El sacerdote Ernesto Baltazar Hernández Vilchis, de 43 años, fue hallado sin vida en un río de aguas negras en el municipio de Nextlalpan, Estado de México. Su desaparición fue reportada desde el 27 de octubre, y la Fiscalía General de Justicia del Estado confirmó su homicidio este jueves.
La Fiscalía detalló que dos personas, María Fernanda ‘N’ y Brandon Jonathan ‘N’, fueron detenidas en Cuautitlán por su presunta participación en el crimen, y una mujer más tiene orden de aprehensión vigente. Los detenidos están a disposición de un juez y enfrentan cargos por privación de la libertad y homicidio.

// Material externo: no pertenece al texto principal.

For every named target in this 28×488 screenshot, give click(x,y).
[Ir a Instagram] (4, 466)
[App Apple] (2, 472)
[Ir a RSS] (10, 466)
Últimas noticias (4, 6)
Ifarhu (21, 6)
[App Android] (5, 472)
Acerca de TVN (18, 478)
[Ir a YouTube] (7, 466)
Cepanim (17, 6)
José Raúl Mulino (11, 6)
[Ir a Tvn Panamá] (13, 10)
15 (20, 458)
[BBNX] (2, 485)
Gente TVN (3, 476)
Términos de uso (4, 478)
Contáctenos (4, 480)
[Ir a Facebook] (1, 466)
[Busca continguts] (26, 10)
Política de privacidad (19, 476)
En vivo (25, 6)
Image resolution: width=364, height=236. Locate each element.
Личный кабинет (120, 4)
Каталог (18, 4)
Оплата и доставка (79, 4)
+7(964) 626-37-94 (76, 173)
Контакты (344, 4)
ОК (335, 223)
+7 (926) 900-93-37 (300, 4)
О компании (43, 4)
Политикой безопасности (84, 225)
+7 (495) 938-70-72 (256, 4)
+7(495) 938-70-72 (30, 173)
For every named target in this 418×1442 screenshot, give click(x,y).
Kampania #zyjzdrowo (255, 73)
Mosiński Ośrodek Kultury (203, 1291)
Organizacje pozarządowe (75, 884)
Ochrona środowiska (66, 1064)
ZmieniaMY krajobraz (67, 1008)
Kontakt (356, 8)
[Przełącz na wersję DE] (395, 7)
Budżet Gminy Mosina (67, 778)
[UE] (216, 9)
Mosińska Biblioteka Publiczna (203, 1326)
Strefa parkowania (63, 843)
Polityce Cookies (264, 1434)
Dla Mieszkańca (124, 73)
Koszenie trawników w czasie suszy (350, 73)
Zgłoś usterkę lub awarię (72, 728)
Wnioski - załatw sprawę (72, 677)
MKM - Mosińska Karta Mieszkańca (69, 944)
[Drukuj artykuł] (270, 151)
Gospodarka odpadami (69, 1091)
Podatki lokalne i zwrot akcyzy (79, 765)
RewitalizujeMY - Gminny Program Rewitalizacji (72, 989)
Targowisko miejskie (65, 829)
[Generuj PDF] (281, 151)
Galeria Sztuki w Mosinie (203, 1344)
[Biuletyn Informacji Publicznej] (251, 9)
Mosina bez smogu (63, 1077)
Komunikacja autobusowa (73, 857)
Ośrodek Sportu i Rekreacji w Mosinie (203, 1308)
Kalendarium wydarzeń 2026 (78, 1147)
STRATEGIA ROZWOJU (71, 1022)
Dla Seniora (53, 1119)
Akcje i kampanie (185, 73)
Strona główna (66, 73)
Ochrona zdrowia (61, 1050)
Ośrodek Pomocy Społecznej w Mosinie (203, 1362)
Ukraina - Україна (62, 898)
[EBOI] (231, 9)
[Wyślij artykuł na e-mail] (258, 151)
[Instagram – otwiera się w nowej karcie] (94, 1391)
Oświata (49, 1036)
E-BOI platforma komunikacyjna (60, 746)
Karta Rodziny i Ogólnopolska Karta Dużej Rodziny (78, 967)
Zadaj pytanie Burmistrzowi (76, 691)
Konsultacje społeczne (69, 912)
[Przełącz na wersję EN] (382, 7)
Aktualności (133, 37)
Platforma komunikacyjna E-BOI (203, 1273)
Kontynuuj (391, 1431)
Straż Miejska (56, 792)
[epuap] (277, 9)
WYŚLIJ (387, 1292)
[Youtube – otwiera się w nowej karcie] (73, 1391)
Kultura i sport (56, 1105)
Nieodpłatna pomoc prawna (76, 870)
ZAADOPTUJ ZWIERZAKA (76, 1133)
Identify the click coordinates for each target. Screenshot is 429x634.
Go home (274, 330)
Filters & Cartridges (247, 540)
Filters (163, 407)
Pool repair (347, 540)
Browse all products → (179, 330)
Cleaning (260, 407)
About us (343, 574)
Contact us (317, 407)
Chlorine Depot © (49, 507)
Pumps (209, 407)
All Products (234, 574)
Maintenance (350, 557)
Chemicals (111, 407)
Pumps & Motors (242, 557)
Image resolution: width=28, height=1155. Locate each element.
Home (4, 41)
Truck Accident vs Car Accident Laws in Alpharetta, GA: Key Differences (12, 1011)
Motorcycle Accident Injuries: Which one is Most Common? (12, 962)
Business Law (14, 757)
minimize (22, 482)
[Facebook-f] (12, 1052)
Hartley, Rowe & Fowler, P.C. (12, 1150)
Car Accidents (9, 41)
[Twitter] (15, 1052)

Según las investigaciones, Hernández Vilchis fue visto por última vez camino a un inmueble en la Unidad Habitacional Morelos, Tultitlán, en compañía de una mujer y Brandon Jonathan ‘N’. Durante varias horas, convivieron e ingirieron alcohol y drogas, cuando Brandon Jonathan le causó la muerte con un objeto punzocortante. Luego, el cuerpo fue ocultado y trasladado al río en Nextlalpan el 30 de octubre.
El hallazgo se logró tras la confesión de los detenidos el 11 de noviembre, confirmándose su identidad por pruebas genéticas. La Diócesis de Cuautitlán denunció la desaparición y colaboró con las autoridades en la búsqueda. Este caso se une a una serie de ataques a sacerdotes en México, donde se han documentado 67 homicidios desde 1990, muchos relacionados con el crimen organizado.